CAAT's third major program is aimed at disseminating information about alternative methods to a broad range of audiences. Although we offer a wide range of information in a variety of forms and media, undoubtedly the heart of the program is Altweb, the Alternatives to Animal Testing web site.

Altweb serves as a gateway to alternatives news, information, and resources on the internet and beyond. Altweb is the only free, universally available clearinghouse of information on the 3Rs of alternatives, and it is intended to serve a wide range of audiences, including: biomedical researchers, industry, the international alternatives community, the international regulatory community, Institutional Animal Care and Use Committees (lACUCs) and other institutional groups that review animal protocols, the animal welfare community, individuals and groups who work with laboratory animals (technicians, veterinarians, etc.), educators, students, and the general public.

The many resources available on Altweb include: alternatives news, a calendar of relevant meetings, a database on humane endpoints (currently inactive), a directory of funding sources for alternatives research (currently being reworked), abstracts for various alternatives-related journals, the full text of Russell and Burch's book, an extensive set of answers to Frequently Asked Questions (FAQs;), links, a special section on monoclonal antibodies (MAbs), and much more. The newest resource is a guide to searching for alternatives and a special section about refinement issues is being developed.

Altweb is managed by CAAT but has widespread, broad-based, international support, with a Project Team currently consisting of 25 member organizations representing industry, academia, animal welfare, and government/regulatory organizations in the United States, Europe, and Canada. The site draws as many as 50,000 visitors a month from more than 120 countries.

In addition to Altweb. CAAT also manages two other web sites:

  • The Center's ownsite, with in-depth information about CAAT's mission, history, and programs; technical reports and proceedings from meetings and symposia; abstracts of CAAT-funded research; CAAT publications; an online course on "Enhancing Humane Science/Improving Animal Research;" and more.
  • A World Congress web site, which offers information about the past World Congresses (including abstracts and proceedings from the 4th Congress), with a link to the site for the upcoming Congress in Berlin.

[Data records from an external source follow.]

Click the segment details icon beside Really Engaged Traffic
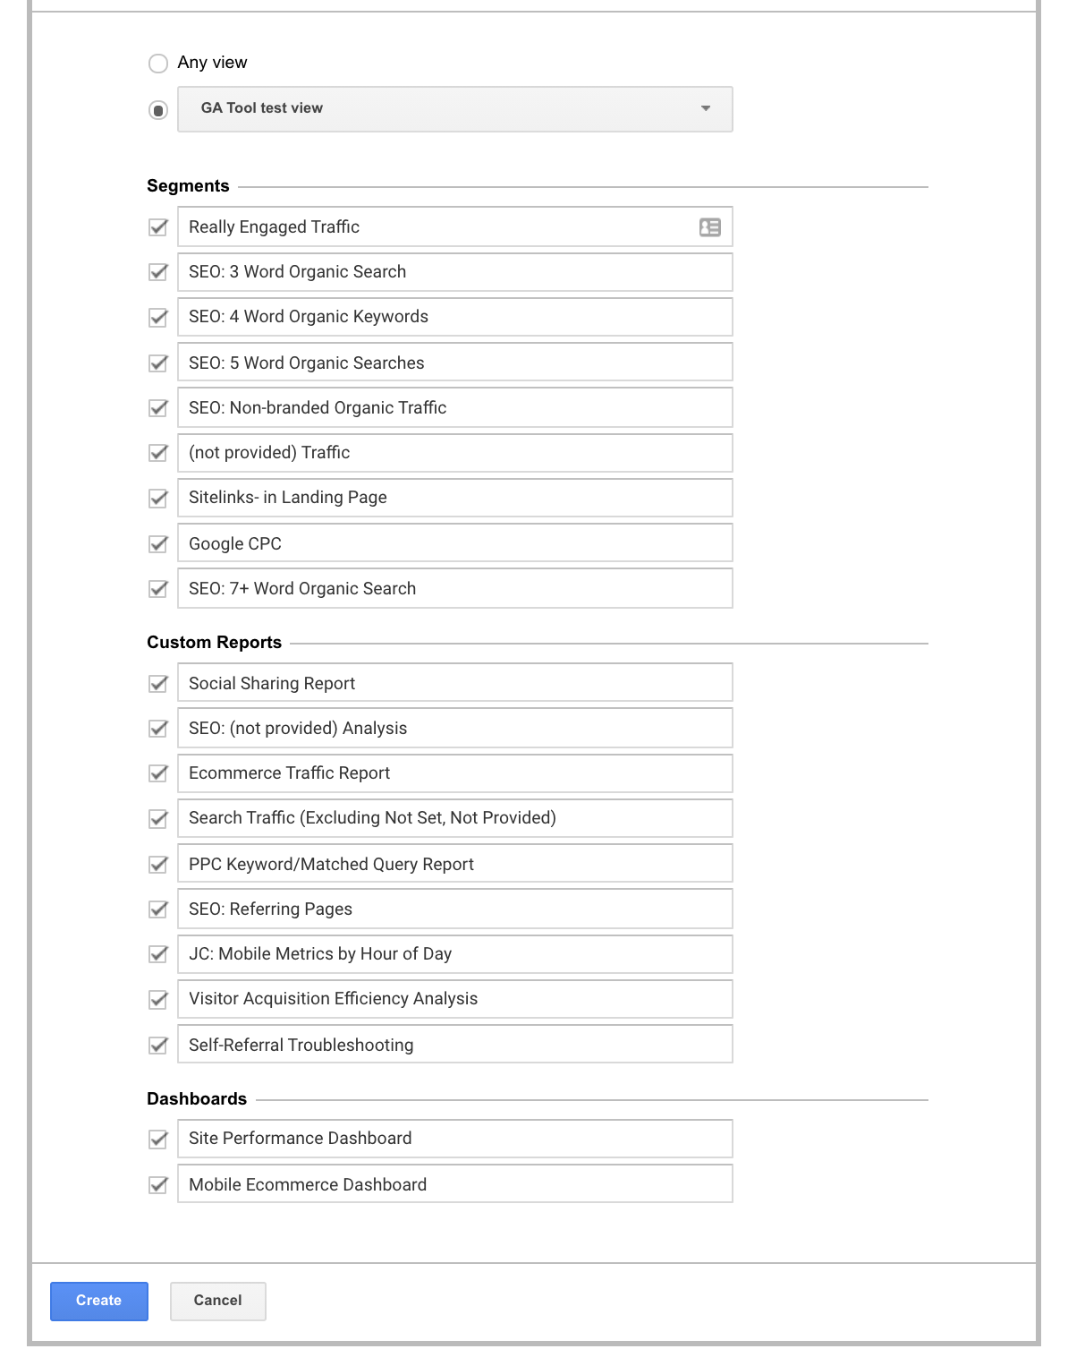Screen dimensions: 1068x1366 (x=708, y=227)
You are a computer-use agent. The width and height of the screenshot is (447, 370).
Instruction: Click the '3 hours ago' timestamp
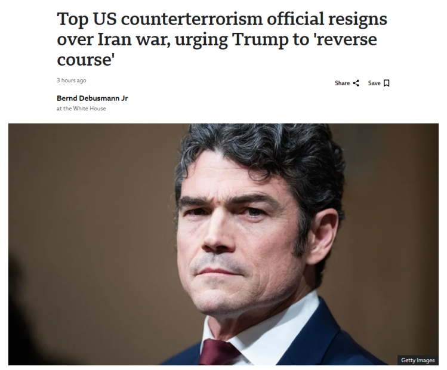coord(71,81)
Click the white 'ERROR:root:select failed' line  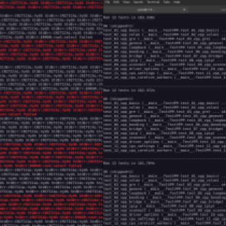point(66,37)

CAAT is part of the Johns Hopkins Bloomberg School of Public Health, and education is an important thread running through all our programs. In fact, education is the key that will make alternatives work over the long haul. In The Netherlands, for example, all biomedical students are required to go through a 3-week intensive program that addresses the proper design of animal experiments, alternative methods, animal welfare issues, and ethical aspects of animal experimentation. The course is designed to make students take a critical attitude toward animal experiments and to help them incorporate the 3Rs into their experimental design.

Currently, there is nothing comparable in the United States. CAAT has made a start, however. In February 2004, the Center launched an online course on Enhancing Humane Science — Improving Animal Research aimed at students, researchers, and laboratory technicians. The lectures include a range of subjects related to humane science, including in vitro and other replacement approaches, as well as such topics as non-invasive imaging; environmental enrichment; measurement, avoidance and relief of pain and distress; impact of stress on quality of data; and humane endpoints. This course is the first of its kind in the United States and is available free of charge here.

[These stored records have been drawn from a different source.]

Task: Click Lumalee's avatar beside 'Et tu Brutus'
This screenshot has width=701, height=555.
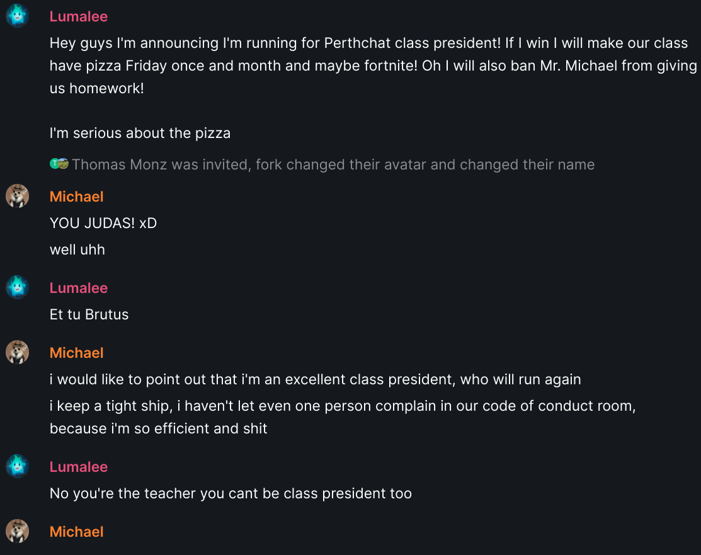Action: pos(18,287)
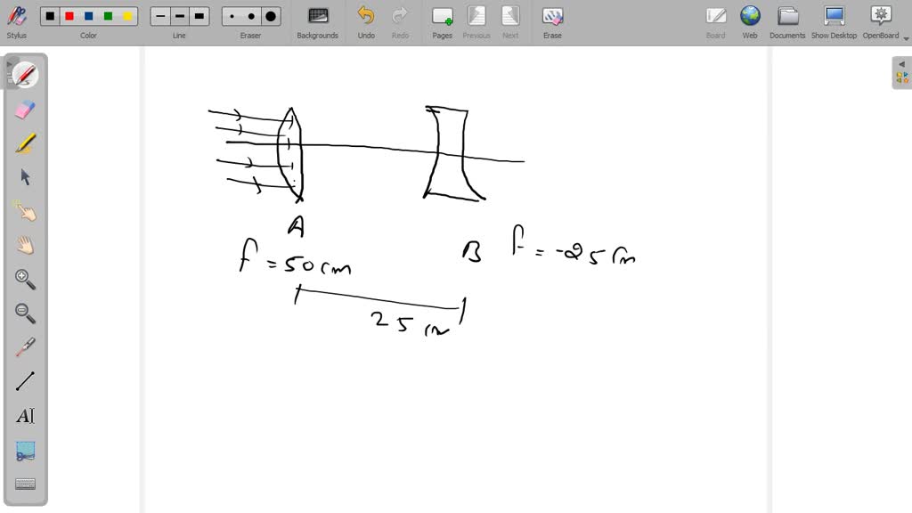Expand the right library drawer

901,64
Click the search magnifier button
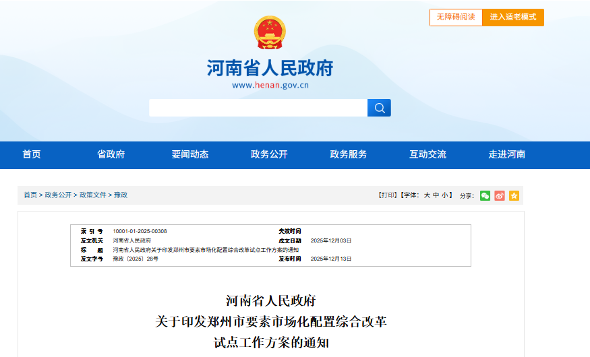This screenshot has width=590, height=357. pyautogui.click(x=379, y=108)
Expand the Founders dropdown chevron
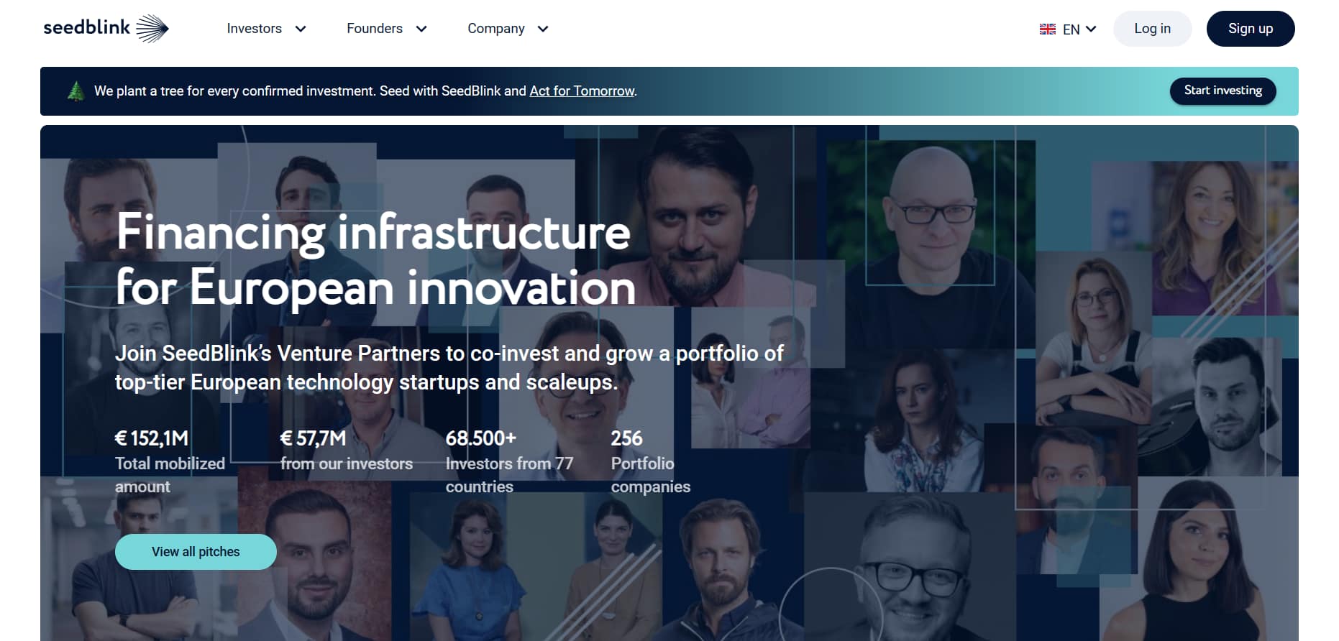The width and height of the screenshot is (1339, 641). [x=421, y=29]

If students learn to think in terms of alternatives from the outset, incorporating the 3Rs when they plan experiments, including these concerns in their initial literature search, then it ceases to be some extra burden — it is simply current best practice. The trick is to get these ideas woven into the very fabric of the science they conduct. That is the way to make alternatives work over the long haul. Of course, then they will not be considered 'alternatives' any more.

I look forward to the day when my father is right — when there is no such thing as alternatives. Just humane science, the best science.